Students spend over a decade of their lives studying with the hopes that, by the time they leave school and enter the workforce, they will have all the tools they need in order to find employment and become a productive adult who contributes to their society. However, not everyone who has received a degree is prepared to start working.
Are Students Ready for Work?
In the United States, a survey found that only 13 percent of adults say college graduates are equipped to find success in the workplace. Only 5 percent believe that those who finished high school are ready to excel in a professional setting.
There are several reasons why people think that younger generations are just not ready for work. After all, many Americans experienced having to work as a teenager. According to Pew Research, young adults today are less likely to have had a paid summer job compared to their predecessors. For comparison, 57 and 58 percent of young adults in 1948 and 1978 had a paid summer job.
While it is a positive development that more young adults do not have to have a paid summer job, many are concerned that they are not getting the opportunity to gain practical experience. A paid summer job, aside from the extra money, teaches skills that will become useful when they enter the workforce.

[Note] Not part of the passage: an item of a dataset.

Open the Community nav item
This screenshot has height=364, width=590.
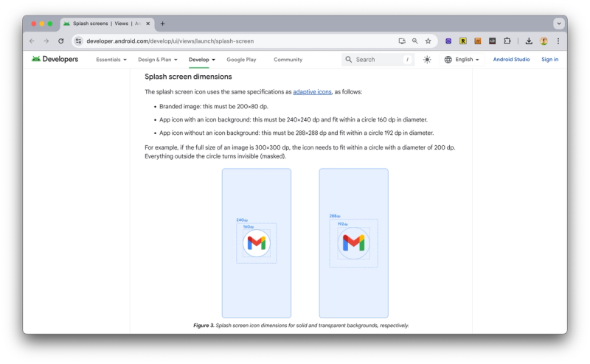point(288,60)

The Necessity of Practical Experience
Students in the United States are not the only ones who are getting thrown into the workforce without adequate and relevant training. Many recent graduates do experience a degree of culture shock during their first year or two in the workplace. It is a very different environment compared to school. The expectations are not the same and, therefore, many tend to feel anxious and even terrified.
Many Millennials also end up being disillusioned in their first jobs. How they imagined work would be like versus how it actually is are poles apart. They end up resigning.
This is how practical experience would have been a great help. Although some schools, especially technical-vocational-livelihood (TVL) strands, do provide opportunities for hands-on training to help young people get used to work before they even enter the workforce.
Only through practical experience will they be able to get used to the responsibilities of a professional versus the lifestyle of a student.
Practical Experience and Employability
When young people participate in learning by experience, they benefit by having a smooth transition. Graduating is a major milestone, but it is also a significant life change. People can feel overwhelmed when they have to make a transition, even if it is one that is positive. Adjusting is a challenge, especially to young people.
Having practical experience serves as a bridge between life as a student and what life will be like as an employee. The shock that comes from being thrown into a new situation is lessened. Young people feel more at ease because they have familiarity with the environment and know what is expected of them.
But, practical experience benefits the nation, too. It creates a high-skilled workforce. They gain technical mastery of their chosen profession and, at the same time, develop skills that will help them thrive in the workplace. They become confident of their abilities, they sharpen their problem-solving and communication skills, and they turn into effective collaborators. In short, they become more competitive and in-demand among employers from within the community or across the entire nation.
Plus, young people get hired faster if they have prior work experience, even if it is just an internship or apprenticeship. Employers use these programs to gain access to a pool of talent. At the end of the partnership, usually, the employer offers a full-time position to the best performers, ensuring that graduates have a job after they leave school.
Those who do not immediately get an offer will still benefit from the program. They gain a credential they can add to their resume to set themselves apart from other applicants. Employers look at it as proof that the young person has the right skills and expertise to properly do their job without the need for thorough and extensive training.
When young people get work-based learning, everyone reaps the benefits. The young people participating will have access to opportunities for employment as well as the transition from life as a student to being an employee more seamlessly. On the other hand, the employers gain access to a highly skilled pool of potential employees. The community and the nation produce a valuable workforce capable of achieving great things as professionals.